◆ What is expected ◆
The records below are to be repeated in full, exactly as they are.

◆ Records from a collection ◆
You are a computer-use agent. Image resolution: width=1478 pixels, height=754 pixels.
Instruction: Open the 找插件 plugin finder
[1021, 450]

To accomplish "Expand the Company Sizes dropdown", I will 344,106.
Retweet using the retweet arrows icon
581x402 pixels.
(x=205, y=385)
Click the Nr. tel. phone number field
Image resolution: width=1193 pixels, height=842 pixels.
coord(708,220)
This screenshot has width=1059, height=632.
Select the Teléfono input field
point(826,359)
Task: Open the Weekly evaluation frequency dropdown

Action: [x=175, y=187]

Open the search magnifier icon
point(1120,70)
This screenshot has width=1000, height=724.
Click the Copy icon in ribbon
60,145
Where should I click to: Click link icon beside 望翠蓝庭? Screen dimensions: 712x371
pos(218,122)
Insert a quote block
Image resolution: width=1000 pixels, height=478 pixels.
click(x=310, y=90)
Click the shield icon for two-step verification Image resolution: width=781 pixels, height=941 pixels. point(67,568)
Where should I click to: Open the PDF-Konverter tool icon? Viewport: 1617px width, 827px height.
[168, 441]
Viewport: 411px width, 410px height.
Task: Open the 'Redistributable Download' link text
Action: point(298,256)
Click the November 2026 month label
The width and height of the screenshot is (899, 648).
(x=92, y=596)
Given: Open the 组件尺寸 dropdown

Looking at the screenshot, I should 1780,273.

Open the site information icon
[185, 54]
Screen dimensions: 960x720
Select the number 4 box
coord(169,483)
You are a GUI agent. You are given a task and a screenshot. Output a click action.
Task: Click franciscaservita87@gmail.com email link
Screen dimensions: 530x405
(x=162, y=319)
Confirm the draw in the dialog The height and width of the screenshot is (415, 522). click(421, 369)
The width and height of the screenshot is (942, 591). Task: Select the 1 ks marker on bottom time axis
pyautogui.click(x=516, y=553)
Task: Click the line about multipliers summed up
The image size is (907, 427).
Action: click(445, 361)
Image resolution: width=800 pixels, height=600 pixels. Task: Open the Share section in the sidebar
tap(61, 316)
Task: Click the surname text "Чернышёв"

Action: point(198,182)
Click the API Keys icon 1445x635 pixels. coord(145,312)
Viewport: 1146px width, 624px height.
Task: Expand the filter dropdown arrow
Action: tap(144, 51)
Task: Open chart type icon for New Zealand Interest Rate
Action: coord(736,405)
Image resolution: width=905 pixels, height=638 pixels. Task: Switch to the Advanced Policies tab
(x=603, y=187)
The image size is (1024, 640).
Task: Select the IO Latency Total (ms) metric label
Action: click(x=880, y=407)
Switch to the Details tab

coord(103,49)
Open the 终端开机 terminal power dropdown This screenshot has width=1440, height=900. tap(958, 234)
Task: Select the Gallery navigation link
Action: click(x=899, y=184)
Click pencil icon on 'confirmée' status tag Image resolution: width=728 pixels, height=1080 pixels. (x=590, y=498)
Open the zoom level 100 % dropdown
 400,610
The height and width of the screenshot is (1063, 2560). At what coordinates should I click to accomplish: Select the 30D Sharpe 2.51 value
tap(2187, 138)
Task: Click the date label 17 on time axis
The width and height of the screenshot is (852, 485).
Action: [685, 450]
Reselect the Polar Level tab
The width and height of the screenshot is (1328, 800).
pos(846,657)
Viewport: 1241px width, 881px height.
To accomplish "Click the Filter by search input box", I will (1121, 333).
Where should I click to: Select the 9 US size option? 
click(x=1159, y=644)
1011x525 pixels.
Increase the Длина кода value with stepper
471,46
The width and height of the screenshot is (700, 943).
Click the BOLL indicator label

◆ Written solution ◆
You are a computer-use agent. Image resolution: width=1478 pixels, height=754 pixels.
Instruction: Open the 找插件 plugin finder
[1021, 450]

To accomplish "Expand the Company Sizes dropdown", I will 344,106.
Retweet using the retweet arrows icon
581x402 pixels.
(x=205, y=385)
Click the Nr. tel. phone number field
Image resolution: width=1193 pixels, height=842 pixels.
coord(708,220)
This screenshot has width=1059, height=632.
Select the Teléfono input field
point(826,359)
Task: Open the Weekly evaluation frequency dropdown

Action: [x=175, y=187]

Open the search magnifier icon
point(1120,70)
This screenshot has width=1000, height=724.
Click the Copy icon in ribbon
60,145
Where should I click to: Click link icon beside 望翠蓝庭? Screen dimensions: 712x371
pos(218,122)
Insert a quote block
Image resolution: width=1000 pixels, height=478 pixels.
click(x=310, y=90)
Click the shield icon for two-step verification Image resolution: width=781 pixels, height=941 pixels. point(67,568)
Where should I click to: Open the PDF-Konverter tool icon? Viewport: 1617px width, 827px height.
[168, 441]
Viewport: 411px width, 410px height.
Task: Open the 'Redistributable Download' link text
Action: point(298,256)
Click the November 2026 month label
The width and height of the screenshot is (899, 648).
(x=92, y=596)
Given: Open the 组件尺寸 dropdown

Looking at the screenshot, I should 1780,273.

Open the site information icon
[185, 54]
Screen dimensions: 960x720
Select the number 4 box
coord(169,483)
You are a GUI agent. You are given a task and a screenshot. Output a click action.
Task: Click franciscaservita87@gmail.com email link
Screen dimensions: 530x405
(x=162, y=319)
Confirm the draw in the dialog The height and width of the screenshot is (415, 522). click(421, 369)
The width and height of the screenshot is (942, 591). Task: Select the 1 ks marker on bottom time axis
pyautogui.click(x=516, y=553)
Task: Click the line about multipliers summed up
The image size is (907, 427).
Action: click(445, 361)
Image resolution: width=800 pixels, height=600 pixels. Task: Open the Share section in the sidebar
tap(61, 316)
Task: Click the surname text "Чернышёв"

Action: point(198,182)
Click the API Keys icon 1445x635 pixels. coord(145,312)
Viewport: 1146px width, 624px height.
Task: Expand the filter dropdown arrow
Action: tap(144, 51)
Task: Open chart type icon for New Zealand Interest Rate
Action: coord(736,405)
Image resolution: width=905 pixels, height=638 pixels. Task: Switch to the Advanced Policies tab
(x=603, y=187)
The image size is (1024, 640).
Task: Select the IO Latency Total (ms) metric label
Action: click(x=880, y=407)
Switch to the Details tab

coord(103,49)
Open the 终端开机 terminal power dropdown This screenshot has width=1440, height=900. tap(958, 234)
Task: Select the Gallery navigation link
Action: click(x=899, y=184)
Click pencil icon on 'confirmée' status tag Image resolution: width=728 pixels, height=1080 pixels. (x=590, y=498)
Open the zoom level 100 % dropdown
 400,610
The height and width of the screenshot is (1063, 2560). At what coordinates should I click to accomplish: Select the 30D Sharpe 2.51 value
tap(2187, 138)
Task: Click the date label 17 on time axis
The width and height of the screenshot is (852, 485).
Action: [685, 450]
Reselect the Polar Level tab
The width and height of the screenshot is (1328, 800).
pos(846,657)
Viewport: 1241px width, 881px height.
To accomplish "Click the Filter by search input box", I will (1121, 333).
Where should I click to: Select the 9 US size option? 
click(x=1159, y=644)
1011x525 pixels.
Increase the Длина кода value with stepper
471,46
The width and height of the screenshot is (700, 943).
Click the BOLL indicator label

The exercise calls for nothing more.